(RECORDS SHOWN Opens)
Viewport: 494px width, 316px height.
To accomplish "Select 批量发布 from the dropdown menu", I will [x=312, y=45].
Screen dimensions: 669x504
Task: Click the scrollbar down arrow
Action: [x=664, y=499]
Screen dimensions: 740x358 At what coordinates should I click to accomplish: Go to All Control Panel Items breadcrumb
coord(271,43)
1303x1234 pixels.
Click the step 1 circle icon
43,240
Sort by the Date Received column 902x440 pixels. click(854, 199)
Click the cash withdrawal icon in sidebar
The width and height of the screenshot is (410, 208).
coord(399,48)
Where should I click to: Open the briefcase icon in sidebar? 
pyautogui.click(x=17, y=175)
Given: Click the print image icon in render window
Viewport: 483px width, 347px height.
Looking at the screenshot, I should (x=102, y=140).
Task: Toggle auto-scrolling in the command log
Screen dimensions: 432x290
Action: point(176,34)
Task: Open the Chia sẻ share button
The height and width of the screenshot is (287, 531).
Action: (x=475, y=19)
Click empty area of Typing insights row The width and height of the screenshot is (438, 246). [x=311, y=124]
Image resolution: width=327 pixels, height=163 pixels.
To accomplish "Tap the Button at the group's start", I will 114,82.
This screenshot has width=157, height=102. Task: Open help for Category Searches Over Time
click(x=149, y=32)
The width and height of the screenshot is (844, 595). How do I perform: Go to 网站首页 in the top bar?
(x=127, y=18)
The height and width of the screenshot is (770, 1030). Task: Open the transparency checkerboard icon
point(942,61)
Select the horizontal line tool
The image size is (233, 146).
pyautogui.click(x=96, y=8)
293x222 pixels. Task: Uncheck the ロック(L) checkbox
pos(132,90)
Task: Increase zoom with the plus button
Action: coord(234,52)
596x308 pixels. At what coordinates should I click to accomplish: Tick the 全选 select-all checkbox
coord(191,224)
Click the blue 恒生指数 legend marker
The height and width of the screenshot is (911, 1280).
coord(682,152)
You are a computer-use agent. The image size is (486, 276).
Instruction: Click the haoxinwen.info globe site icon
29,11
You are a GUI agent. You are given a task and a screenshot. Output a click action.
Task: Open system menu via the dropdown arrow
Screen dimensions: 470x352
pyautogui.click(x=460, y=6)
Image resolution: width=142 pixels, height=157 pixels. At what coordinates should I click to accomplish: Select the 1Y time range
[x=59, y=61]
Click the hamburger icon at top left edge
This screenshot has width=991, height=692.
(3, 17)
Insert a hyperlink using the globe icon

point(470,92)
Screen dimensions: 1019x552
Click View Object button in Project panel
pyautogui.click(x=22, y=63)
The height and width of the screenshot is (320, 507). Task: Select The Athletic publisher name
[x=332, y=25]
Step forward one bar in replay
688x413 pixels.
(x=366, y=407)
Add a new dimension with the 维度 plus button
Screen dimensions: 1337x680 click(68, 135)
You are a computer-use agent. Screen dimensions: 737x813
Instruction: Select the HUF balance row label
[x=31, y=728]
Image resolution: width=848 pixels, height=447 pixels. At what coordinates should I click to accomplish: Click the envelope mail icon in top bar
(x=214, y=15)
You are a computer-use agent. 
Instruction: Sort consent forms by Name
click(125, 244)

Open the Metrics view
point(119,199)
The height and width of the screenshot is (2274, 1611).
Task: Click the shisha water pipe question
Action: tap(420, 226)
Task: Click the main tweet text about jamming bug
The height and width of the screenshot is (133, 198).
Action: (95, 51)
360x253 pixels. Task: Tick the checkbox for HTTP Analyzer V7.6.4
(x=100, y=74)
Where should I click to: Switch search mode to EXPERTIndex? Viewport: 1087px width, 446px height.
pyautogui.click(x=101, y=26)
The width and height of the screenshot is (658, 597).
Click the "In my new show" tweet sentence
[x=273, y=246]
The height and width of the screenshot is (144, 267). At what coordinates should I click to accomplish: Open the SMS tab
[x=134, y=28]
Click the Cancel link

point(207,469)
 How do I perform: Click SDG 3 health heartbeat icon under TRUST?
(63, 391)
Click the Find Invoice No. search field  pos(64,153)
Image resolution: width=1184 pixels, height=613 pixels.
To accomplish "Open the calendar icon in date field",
(RECORDS SHOWN Closes)
Retype all the data, keeping every character the same.

Viewport: 494px width, 316px height.
To accomplish "Select 批量发布 from the dropdown menu", I will [x=312, y=45].
Screen dimensions: 669x504
Task: Click the scrollbar down arrow
Action: [x=664, y=499]
Screen dimensions: 740x358 At what coordinates should I click to accomplish: Go to All Control Panel Items breadcrumb
coord(271,43)
1303x1234 pixels.
Click the step 1 circle icon
43,240
Sort by the Date Received column 902x440 pixels. click(854, 199)
Click the cash withdrawal icon in sidebar
The width and height of the screenshot is (410, 208).
coord(399,48)
Where should I click to: Open the briefcase icon in sidebar? 
pyautogui.click(x=17, y=175)
Given: Click the print image icon in render window
Viewport: 483px width, 347px height.
Looking at the screenshot, I should (x=102, y=140).
Task: Toggle auto-scrolling in the command log
Screen dimensions: 432x290
Action: point(176,34)
Task: Open the Chia sẻ share button
The height and width of the screenshot is (287, 531).
Action: (x=475, y=19)
Click empty area of Typing insights row The width and height of the screenshot is (438, 246). [x=311, y=124]
Image resolution: width=327 pixels, height=163 pixels.
To accomplish "Tap the Button at the group's start", I will 114,82.
This screenshot has width=157, height=102. Task: Open help for Category Searches Over Time
click(x=149, y=32)
The width and height of the screenshot is (844, 595). How do I perform: Go to 网站首页 in the top bar?
(x=127, y=18)
The height and width of the screenshot is (770, 1030). Task: Open the transparency checkerboard icon
point(942,61)
Select the horizontal line tool
The image size is (233, 146).
pyautogui.click(x=96, y=8)
293x222 pixels. Task: Uncheck the ロック(L) checkbox
pos(132,90)
Task: Increase zoom with the plus button
Action: coord(234,52)
596x308 pixels. At what coordinates should I click to accomplish: Tick the 全选 select-all checkbox
coord(191,224)
Click the blue 恒生指数 legend marker
The height and width of the screenshot is (911, 1280).
coord(682,152)
You are a computer-use agent. The image size is (486, 276).
Instruction: Click the haoxinwen.info globe site icon
29,11
You are a GUI agent. You are given a task and a screenshot. Output a click action.
Task: Open system menu via the dropdown arrow
Screen dimensions: 470x352
pyautogui.click(x=460, y=6)
Image resolution: width=142 pixels, height=157 pixels. At what coordinates should I click to accomplish: Select the 1Y time range
[x=59, y=61]
Click the hamburger icon at top left edge
This screenshot has width=991, height=692.
(3, 17)
Insert a hyperlink using the globe icon

point(470,92)
Screen dimensions: 1019x552
Click View Object button in Project panel
pyautogui.click(x=22, y=63)
The height and width of the screenshot is (320, 507). Task: Select The Athletic publisher name
[x=332, y=25]
Step forward one bar in replay
688x413 pixels.
(x=366, y=407)
Add a new dimension with the 维度 plus button
Screen dimensions: 1337x680 click(68, 135)
You are a computer-use agent. Screen dimensions: 737x813
Instruction: Select the HUF balance row label
[x=31, y=728]
Image resolution: width=848 pixels, height=447 pixels. At what coordinates should I click to accomplish: Click the envelope mail icon in top bar
(x=214, y=15)
You are a computer-use agent. 
Instruction: Sort consent forms by Name
click(125, 244)

Open the Metrics view
point(119,199)
The height and width of the screenshot is (2274, 1611).
Task: Click the shisha water pipe question
Action: tap(420, 226)
Task: Click the main tweet text about jamming bug
The height and width of the screenshot is (133, 198).
Action: (95, 51)
360x253 pixels. Task: Tick the checkbox for HTTP Analyzer V7.6.4
(x=100, y=74)
Where should I click to: Switch search mode to EXPERTIndex? Viewport: 1087px width, 446px height.
pyautogui.click(x=101, y=26)
The width and height of the screenshot is (658, 597).
Click the "In my new show" tweet sentence
[x=273, y=246]
The height and width of the screenshot is (144, 267). At what coordinates should I click to accomplish: Open the SMS tab
[x=134, y=28]
Click the Cancel link

point(207,469)
 How do I perform: Click SDG 3 health heartbeat icon under TRUST?
(63, 391)
Click the Find Invoice No. search field  pos(64,153)
Image resolution: width=1184 pixels, height=613 pixels.
To accomplish "Open the calendar icon in date field",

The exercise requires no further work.